Patrice : « Vous avez parlé de Biocoop comme d’un acteur alternatif et engagé sur le bio depuis maintenant 30 ans, comment est-ce qu’on peut représenter l’innovation 30 ans après ? »
Gilles Baucher : « Déjà parce que nous sommes un groupement économique né du terrain, imaginé par des agriculteurs, qui ont eu cet engagement fort dès le départ. A l’origine de leur mouvement, on est sur un combat, une proposition alternative à la société de consommation à outrance des années 80. Aujourd’hui encore, les magasins sont indépendants, sont souvent des Scop, bâties sur le modèle collaboratif, où les salaires sont sur une échelle de 1 à 5, où tout le monde est près à se mobiliser. Alors si c’était une alternative au début, c’est sans doute encore une vision innovante aujourd’hui. Et puis surtout, cela va au-delà de l’idée du bio. Nous avons mis en oeuvre un modèle basé sur la coopération et non plus sur la compétition. Certes c’est important que les consommateurs prennent conscience que le bio est bon pour eux comme pour la planète mais c’est aussi un changement de société que nous leur proposons. Ça passe par plus de légumes et moins de viande, mais pas uniquement. Nous choisissons un mode de production plus responsable, une obligation de réduire notre impact à tous niveaux, de l’emballage au transport sans oublier le respect du monde associatif. »

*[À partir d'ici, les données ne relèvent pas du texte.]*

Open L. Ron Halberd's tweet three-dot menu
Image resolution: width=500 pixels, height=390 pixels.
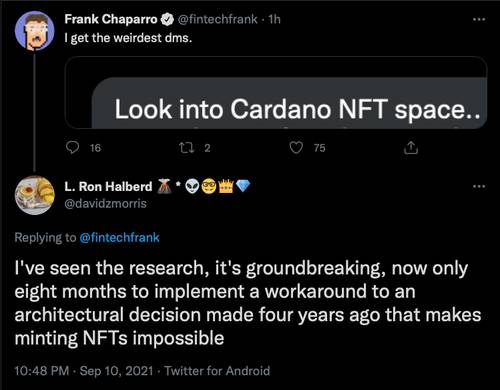pyautogui.click(x=479, y=186)
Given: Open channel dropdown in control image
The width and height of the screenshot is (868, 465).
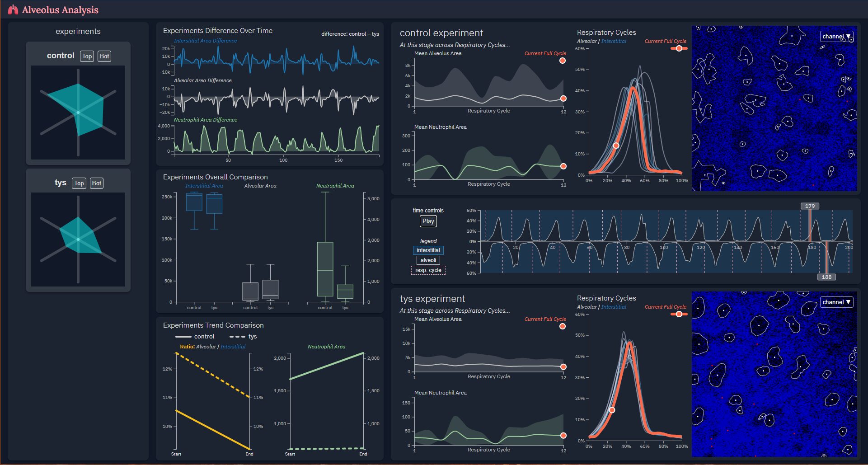Looking at the screenshot, I should (x=836, y=37).
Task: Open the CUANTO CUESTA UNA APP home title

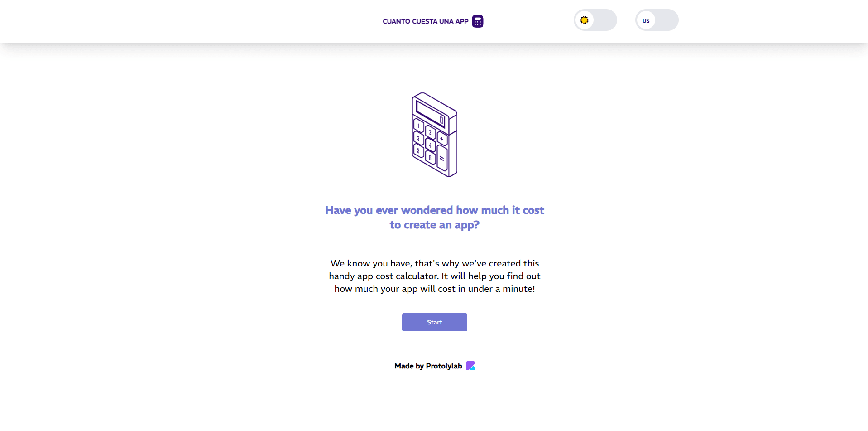Action: pyautogui.click(x=425, y=21)
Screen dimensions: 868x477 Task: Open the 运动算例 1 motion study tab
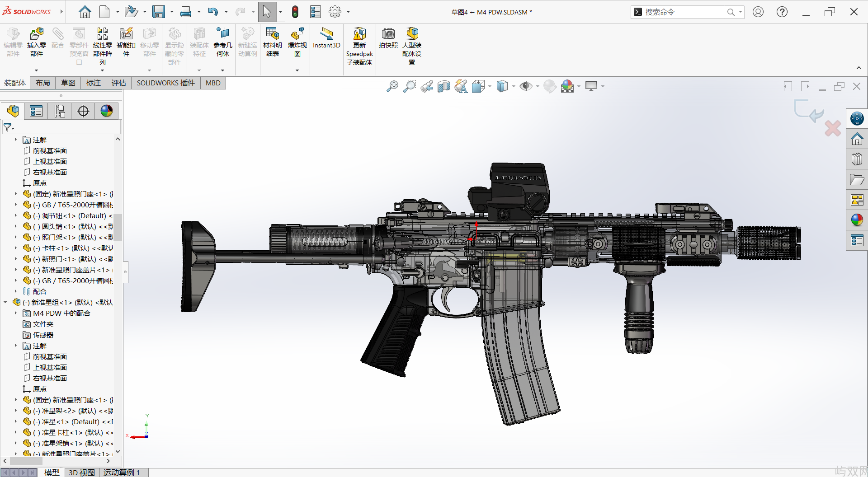click(122, 472)
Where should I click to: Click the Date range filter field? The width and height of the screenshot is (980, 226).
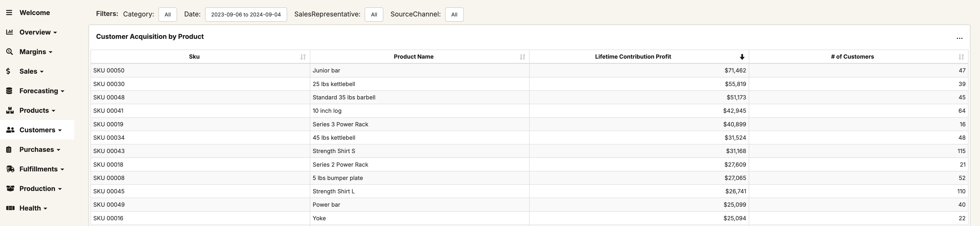(246, 14)
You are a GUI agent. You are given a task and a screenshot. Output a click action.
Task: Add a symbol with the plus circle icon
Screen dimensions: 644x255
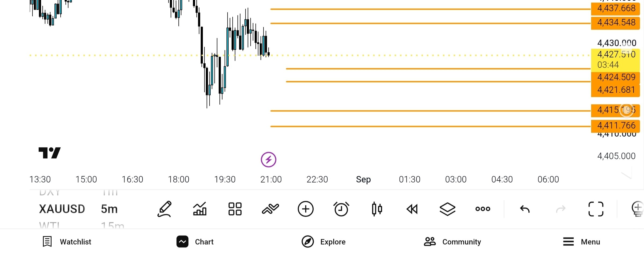(x=306, y=209)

Patrice : « On sent bien qu’il y a du mouvement chez les citoyens, comment faites-vous pour travailler pour eux, et avec eux ? »
Gilles Baucher : « Le modèle coopératif est idéal pour la poursuite de cet objectif. Le client est partout chez nous. En réalité, il détient une partie des magasins, outre que tous nos salariés sont impliqués et une grande partie sont sociétaires. Et notre patron, un jeune de 37 ans est lui aussi issu de la communauté. Il. y chez Biocoop cette volonté d’asseoir à nos tables les clients et de les écouter sur tous les sujets qui les concernent, que ce soit sur l’offre produit ou sur les magasins. Ils sont avec nous et ils discutent de tous nos projets. L’autre point est que nous les rejoignons sur certains combats de société. Les magasins sont tous indépendants et sont activistes lorsqu’il s’agit de changer de société. Par exemple, sur Notre-Dame des Landes, ou sur les pesticides. A ce propos, nous avions alerté les autorités publiques bien avant le scandale révélé par Elise Lucet dans Cash Investigation, il y deux ou trois ans. »
Patrice : « Est-ce que cet engagement, cette volonté d’avoir un impact, crée de la valeur pour vos clients ? »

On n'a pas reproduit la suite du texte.